● Required work
No pictures belong in the copy. Reproduce exactly the lines beginning at the line containing "The height and" and continuing to the end of the entries below.

━━━

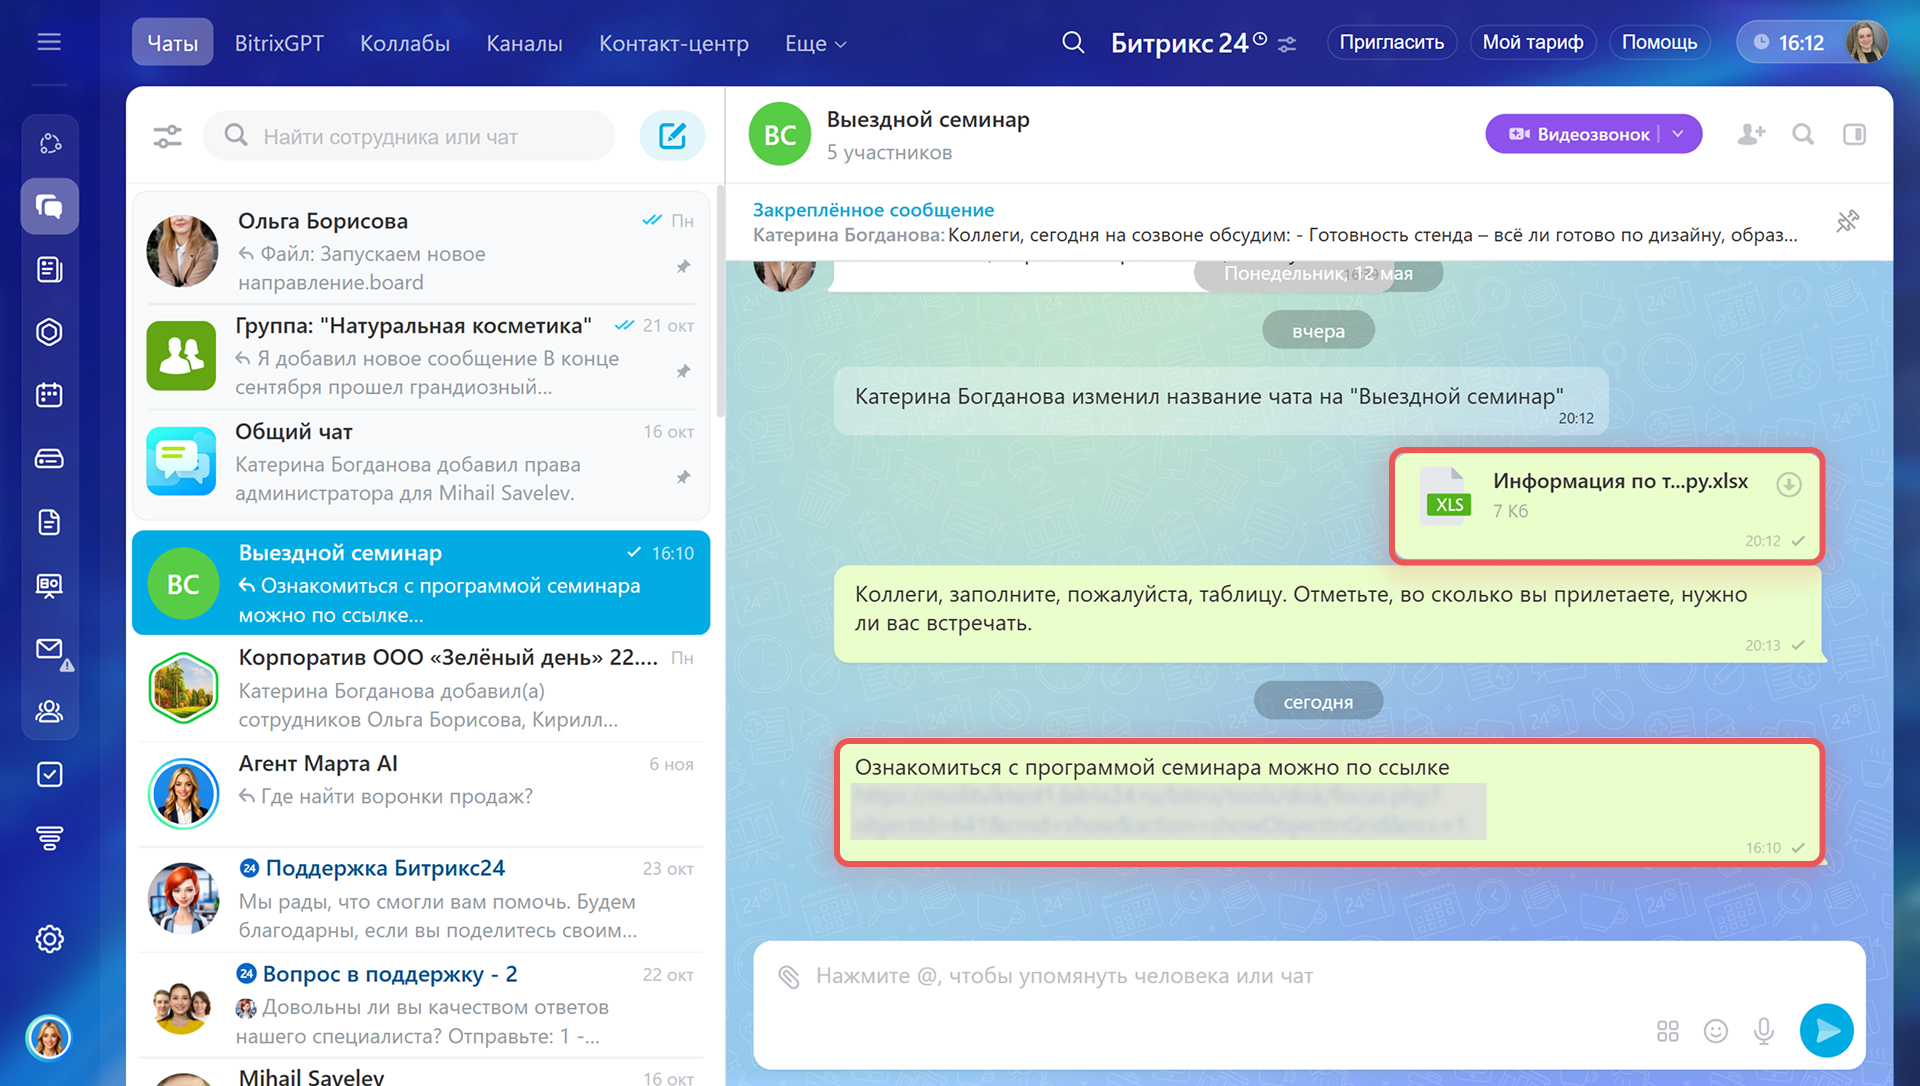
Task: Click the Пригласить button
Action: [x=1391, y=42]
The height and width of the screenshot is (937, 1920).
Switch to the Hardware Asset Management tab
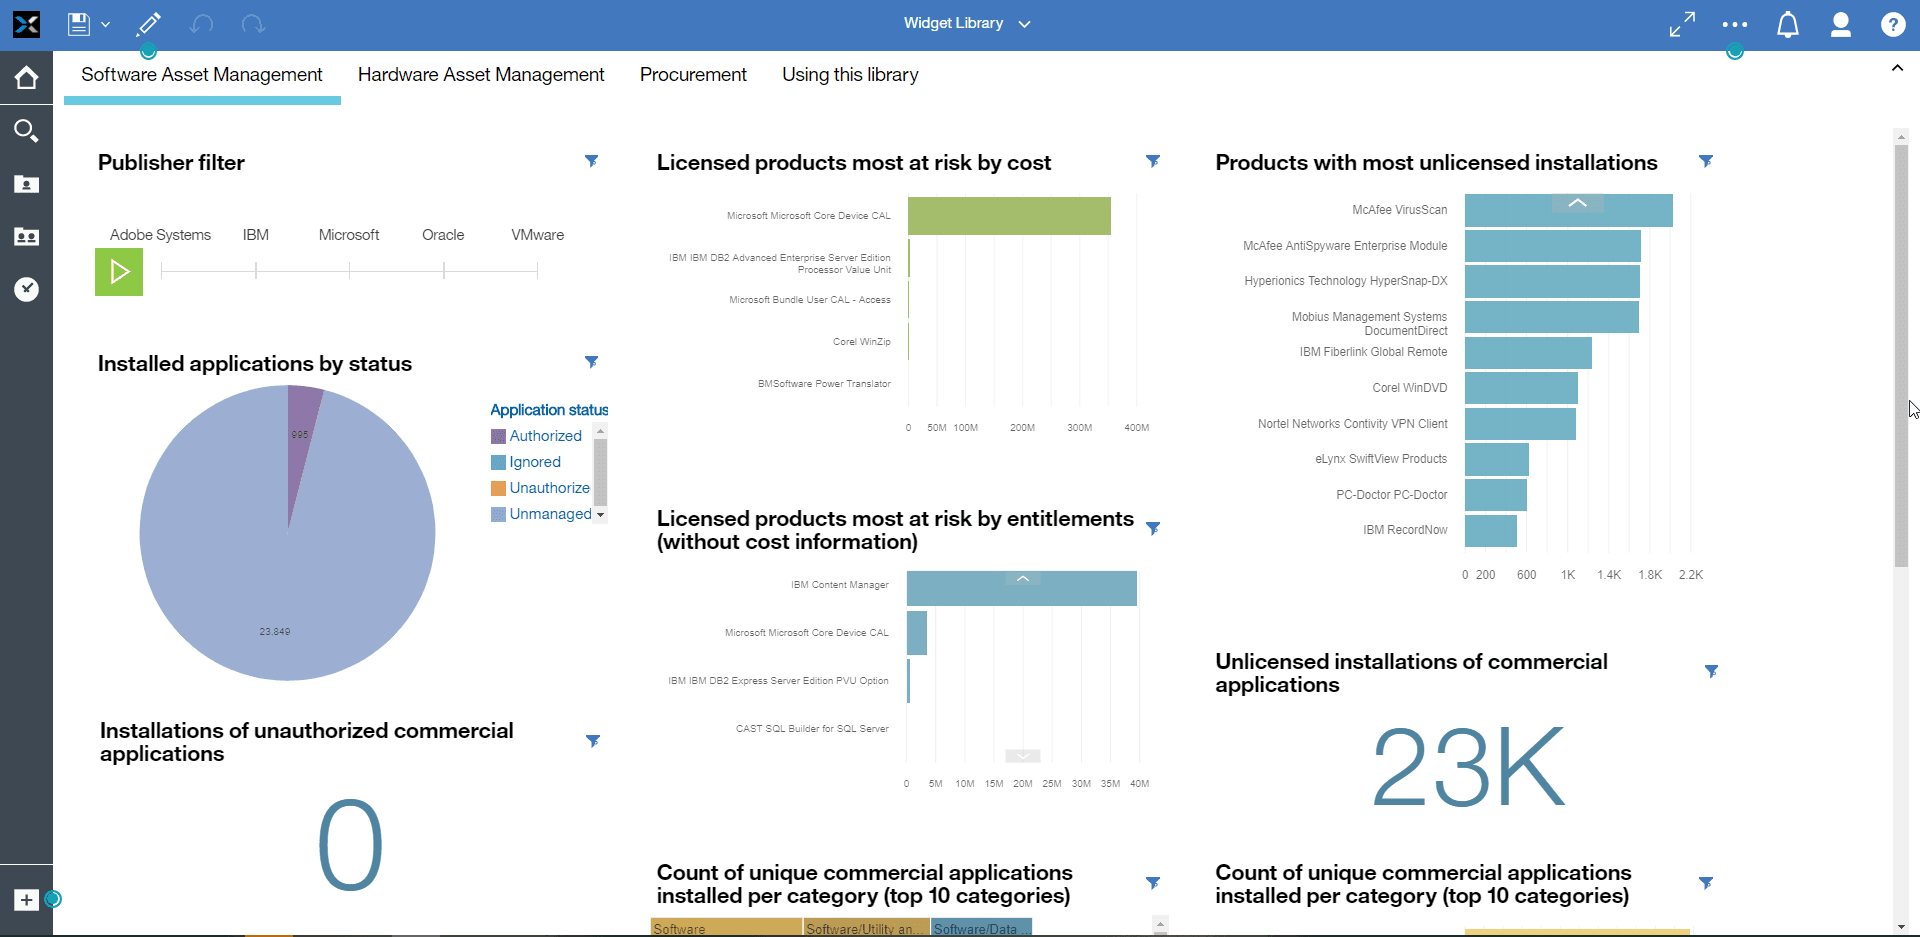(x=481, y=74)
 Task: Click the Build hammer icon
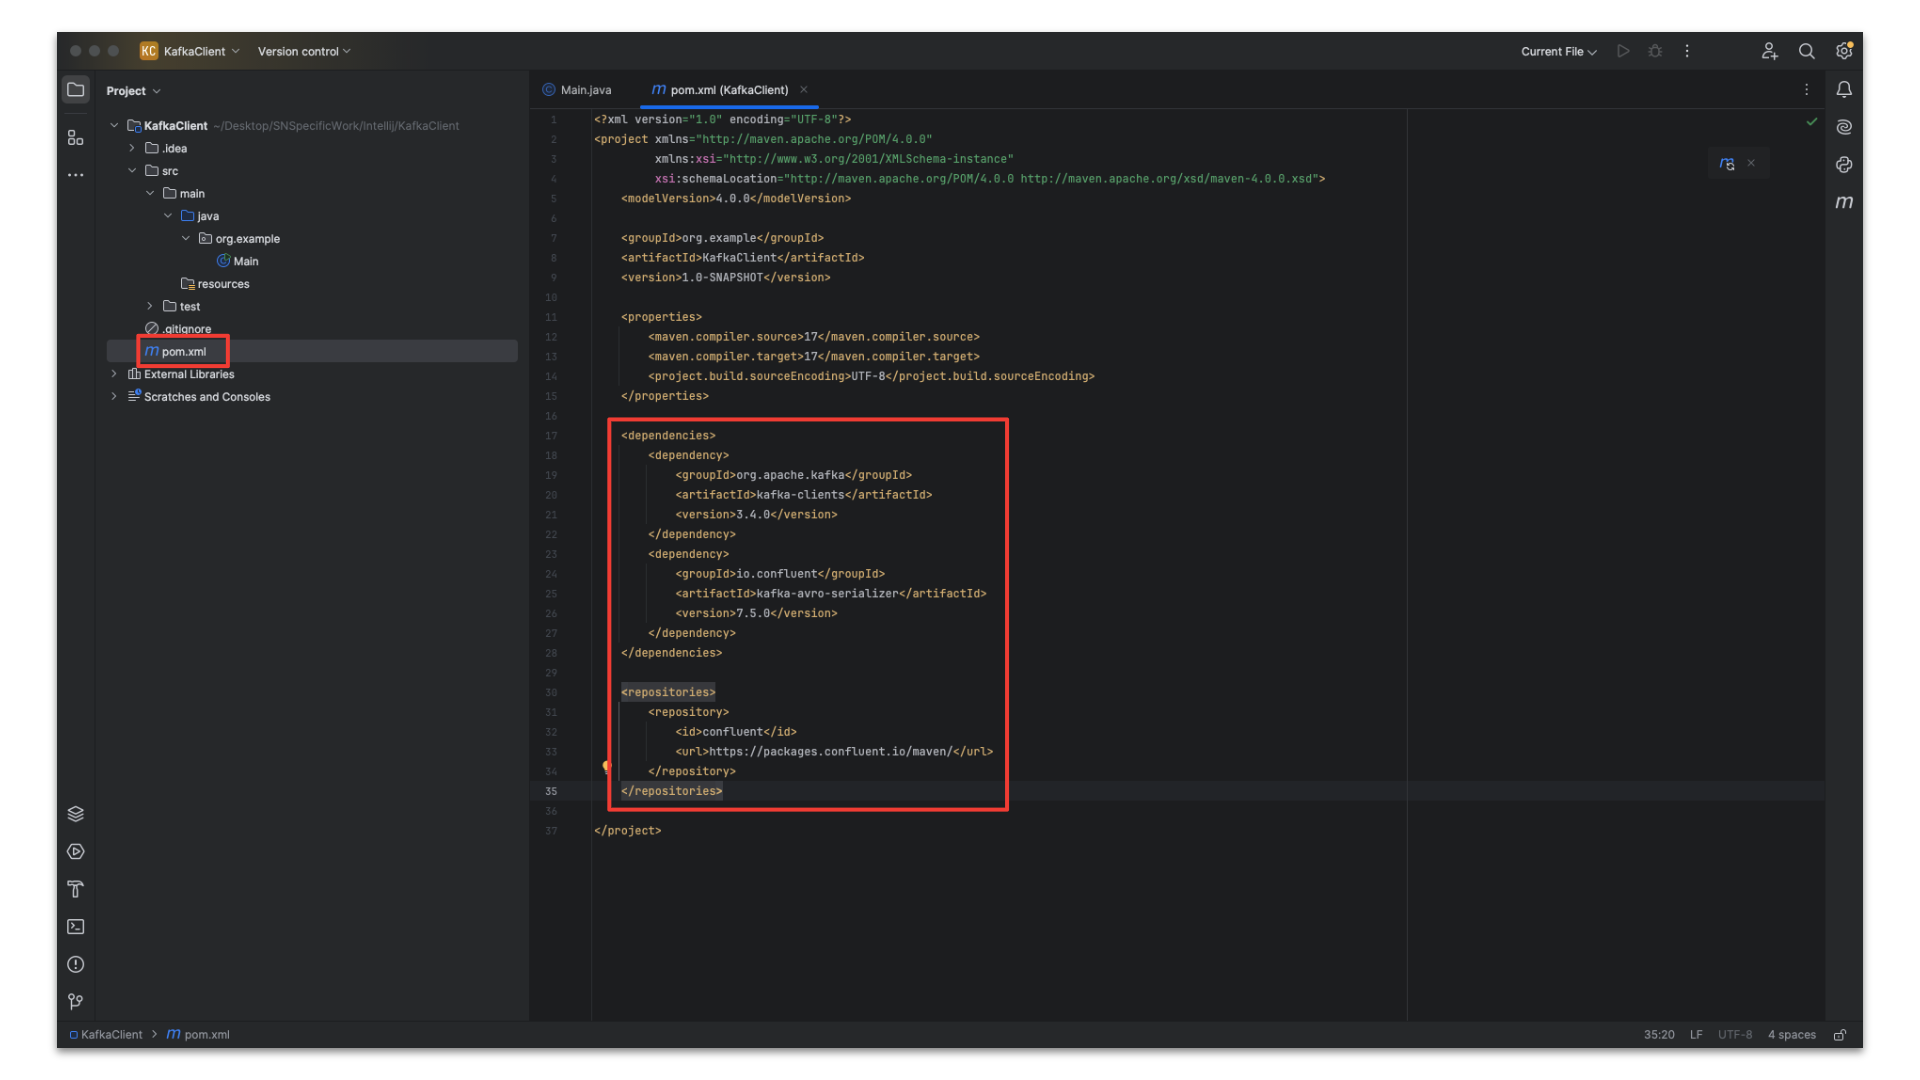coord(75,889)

━━━

● Output for this task
The height and width of the screenshot is (937, 1920).
Switch to the Hardware Asset Management tab
(x=481, y=74)
 Task: Click the Build hammer icon
coord(75,889)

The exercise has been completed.